* Dataset excerpts:
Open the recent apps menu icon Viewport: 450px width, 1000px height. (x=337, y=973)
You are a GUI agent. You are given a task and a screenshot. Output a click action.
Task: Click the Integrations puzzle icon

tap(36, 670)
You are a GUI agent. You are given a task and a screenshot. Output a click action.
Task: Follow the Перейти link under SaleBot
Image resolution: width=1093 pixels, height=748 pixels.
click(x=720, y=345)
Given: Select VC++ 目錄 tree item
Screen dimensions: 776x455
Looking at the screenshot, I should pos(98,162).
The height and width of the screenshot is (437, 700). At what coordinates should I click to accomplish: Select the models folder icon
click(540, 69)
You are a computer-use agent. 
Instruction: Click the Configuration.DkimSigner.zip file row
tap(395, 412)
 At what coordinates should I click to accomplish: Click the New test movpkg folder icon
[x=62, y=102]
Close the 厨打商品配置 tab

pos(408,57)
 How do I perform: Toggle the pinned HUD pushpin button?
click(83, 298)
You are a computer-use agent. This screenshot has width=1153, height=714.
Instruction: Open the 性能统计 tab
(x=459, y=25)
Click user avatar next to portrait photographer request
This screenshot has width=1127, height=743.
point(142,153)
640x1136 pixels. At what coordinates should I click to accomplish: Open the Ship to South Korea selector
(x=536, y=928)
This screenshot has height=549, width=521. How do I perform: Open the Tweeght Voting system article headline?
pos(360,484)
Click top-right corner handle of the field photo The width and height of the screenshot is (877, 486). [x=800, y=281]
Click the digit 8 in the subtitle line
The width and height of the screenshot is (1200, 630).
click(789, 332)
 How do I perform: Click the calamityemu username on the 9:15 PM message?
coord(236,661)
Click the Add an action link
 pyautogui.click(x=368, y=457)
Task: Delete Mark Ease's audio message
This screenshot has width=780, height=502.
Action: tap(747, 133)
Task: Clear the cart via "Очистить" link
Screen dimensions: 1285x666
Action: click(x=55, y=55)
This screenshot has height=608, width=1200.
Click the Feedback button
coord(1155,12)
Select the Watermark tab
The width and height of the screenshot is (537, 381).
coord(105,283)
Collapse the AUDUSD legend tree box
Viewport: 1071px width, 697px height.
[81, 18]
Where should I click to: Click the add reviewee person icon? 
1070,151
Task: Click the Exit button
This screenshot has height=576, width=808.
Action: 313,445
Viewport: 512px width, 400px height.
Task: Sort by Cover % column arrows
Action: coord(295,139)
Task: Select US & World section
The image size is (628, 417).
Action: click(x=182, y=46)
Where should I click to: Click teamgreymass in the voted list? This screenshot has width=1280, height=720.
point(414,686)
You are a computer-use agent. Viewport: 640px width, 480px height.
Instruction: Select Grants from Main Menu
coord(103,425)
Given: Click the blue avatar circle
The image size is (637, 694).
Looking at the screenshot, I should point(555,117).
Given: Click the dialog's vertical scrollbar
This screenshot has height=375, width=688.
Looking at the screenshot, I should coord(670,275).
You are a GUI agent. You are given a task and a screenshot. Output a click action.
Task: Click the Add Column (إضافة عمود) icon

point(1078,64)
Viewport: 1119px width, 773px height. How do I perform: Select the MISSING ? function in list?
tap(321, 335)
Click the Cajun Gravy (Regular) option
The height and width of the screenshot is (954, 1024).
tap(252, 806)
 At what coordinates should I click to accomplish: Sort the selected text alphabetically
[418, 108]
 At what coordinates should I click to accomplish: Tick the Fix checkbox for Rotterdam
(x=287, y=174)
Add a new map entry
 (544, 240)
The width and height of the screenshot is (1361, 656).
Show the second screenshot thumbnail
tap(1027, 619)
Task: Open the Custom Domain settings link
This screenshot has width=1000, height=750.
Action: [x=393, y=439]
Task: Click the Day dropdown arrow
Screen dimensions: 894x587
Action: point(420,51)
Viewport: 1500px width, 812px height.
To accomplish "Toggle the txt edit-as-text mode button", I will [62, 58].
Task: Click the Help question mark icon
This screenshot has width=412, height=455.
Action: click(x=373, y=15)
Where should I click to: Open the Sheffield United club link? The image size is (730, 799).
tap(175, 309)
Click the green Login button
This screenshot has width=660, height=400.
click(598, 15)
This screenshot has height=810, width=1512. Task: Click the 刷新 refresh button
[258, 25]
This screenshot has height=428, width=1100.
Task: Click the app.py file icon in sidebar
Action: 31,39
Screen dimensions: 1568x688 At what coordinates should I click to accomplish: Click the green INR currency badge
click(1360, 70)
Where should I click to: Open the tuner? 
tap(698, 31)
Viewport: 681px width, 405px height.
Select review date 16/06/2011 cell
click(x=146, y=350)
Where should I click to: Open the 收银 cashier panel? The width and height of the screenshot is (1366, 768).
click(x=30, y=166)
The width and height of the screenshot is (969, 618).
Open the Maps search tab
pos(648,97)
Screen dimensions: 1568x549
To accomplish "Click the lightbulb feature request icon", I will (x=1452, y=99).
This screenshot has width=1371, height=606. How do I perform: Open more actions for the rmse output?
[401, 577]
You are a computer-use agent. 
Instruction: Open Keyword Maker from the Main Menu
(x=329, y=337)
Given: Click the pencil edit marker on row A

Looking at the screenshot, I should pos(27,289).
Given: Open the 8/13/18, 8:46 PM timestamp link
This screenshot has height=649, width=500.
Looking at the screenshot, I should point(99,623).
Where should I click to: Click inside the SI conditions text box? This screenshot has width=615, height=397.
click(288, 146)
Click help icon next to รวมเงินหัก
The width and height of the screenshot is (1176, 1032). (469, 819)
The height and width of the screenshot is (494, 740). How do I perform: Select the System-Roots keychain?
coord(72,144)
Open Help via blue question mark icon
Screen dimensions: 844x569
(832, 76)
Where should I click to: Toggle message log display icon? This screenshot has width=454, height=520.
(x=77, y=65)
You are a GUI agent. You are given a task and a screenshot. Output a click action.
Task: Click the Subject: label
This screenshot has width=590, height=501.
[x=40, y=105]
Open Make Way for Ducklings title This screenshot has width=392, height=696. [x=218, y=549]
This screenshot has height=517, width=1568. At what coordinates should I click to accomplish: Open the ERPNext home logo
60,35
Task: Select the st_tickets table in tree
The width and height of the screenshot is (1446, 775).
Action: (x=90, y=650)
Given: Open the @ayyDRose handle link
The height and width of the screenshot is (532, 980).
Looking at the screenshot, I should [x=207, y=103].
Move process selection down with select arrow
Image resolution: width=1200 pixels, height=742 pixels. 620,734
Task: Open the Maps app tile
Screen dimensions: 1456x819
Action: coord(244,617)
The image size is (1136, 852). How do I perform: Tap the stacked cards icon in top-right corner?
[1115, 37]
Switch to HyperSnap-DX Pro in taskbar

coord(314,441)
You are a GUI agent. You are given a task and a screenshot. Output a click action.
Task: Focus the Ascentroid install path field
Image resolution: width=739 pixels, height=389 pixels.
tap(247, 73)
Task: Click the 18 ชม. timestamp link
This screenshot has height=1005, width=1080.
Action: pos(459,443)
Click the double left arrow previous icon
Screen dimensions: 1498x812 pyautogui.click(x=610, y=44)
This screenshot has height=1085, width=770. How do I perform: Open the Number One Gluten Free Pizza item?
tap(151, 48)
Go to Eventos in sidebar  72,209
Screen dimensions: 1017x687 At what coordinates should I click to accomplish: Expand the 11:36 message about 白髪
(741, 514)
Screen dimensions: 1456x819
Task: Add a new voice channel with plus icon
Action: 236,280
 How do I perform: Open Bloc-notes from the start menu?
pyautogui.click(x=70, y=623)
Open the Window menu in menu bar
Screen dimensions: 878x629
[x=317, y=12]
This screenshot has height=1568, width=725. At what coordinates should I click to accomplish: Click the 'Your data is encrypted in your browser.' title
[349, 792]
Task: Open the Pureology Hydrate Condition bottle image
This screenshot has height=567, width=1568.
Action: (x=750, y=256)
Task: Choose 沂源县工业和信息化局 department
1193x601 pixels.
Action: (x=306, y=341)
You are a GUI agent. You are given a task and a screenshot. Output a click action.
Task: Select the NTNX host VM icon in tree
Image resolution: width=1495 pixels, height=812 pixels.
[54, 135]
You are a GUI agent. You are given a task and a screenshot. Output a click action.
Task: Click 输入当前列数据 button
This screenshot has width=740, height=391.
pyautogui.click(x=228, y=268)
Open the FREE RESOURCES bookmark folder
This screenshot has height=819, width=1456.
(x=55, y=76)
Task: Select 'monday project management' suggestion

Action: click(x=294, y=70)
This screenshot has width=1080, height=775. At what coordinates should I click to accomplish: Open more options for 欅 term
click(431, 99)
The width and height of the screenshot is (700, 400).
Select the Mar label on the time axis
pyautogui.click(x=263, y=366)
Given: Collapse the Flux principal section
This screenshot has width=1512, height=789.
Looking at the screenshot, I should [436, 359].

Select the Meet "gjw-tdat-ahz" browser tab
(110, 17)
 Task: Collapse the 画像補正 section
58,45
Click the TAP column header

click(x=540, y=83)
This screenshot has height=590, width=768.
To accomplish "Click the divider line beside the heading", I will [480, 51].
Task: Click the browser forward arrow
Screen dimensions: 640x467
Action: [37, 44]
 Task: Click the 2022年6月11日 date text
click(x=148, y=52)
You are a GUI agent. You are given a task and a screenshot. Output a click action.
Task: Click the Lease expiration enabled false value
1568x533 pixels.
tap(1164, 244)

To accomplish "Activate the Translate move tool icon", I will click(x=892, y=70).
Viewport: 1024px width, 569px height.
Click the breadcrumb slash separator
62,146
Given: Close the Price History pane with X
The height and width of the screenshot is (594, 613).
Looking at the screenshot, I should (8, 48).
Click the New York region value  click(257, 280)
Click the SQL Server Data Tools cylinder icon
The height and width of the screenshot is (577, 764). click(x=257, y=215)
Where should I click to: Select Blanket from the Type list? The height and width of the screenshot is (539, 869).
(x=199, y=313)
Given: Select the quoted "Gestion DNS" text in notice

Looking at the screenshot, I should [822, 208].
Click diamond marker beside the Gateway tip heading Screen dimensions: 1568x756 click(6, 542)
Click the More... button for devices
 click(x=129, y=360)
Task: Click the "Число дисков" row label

* Problem:
Every line in the records above with "beside" in it adds one to the count; give that count and nothing else.

* Exercise result:
2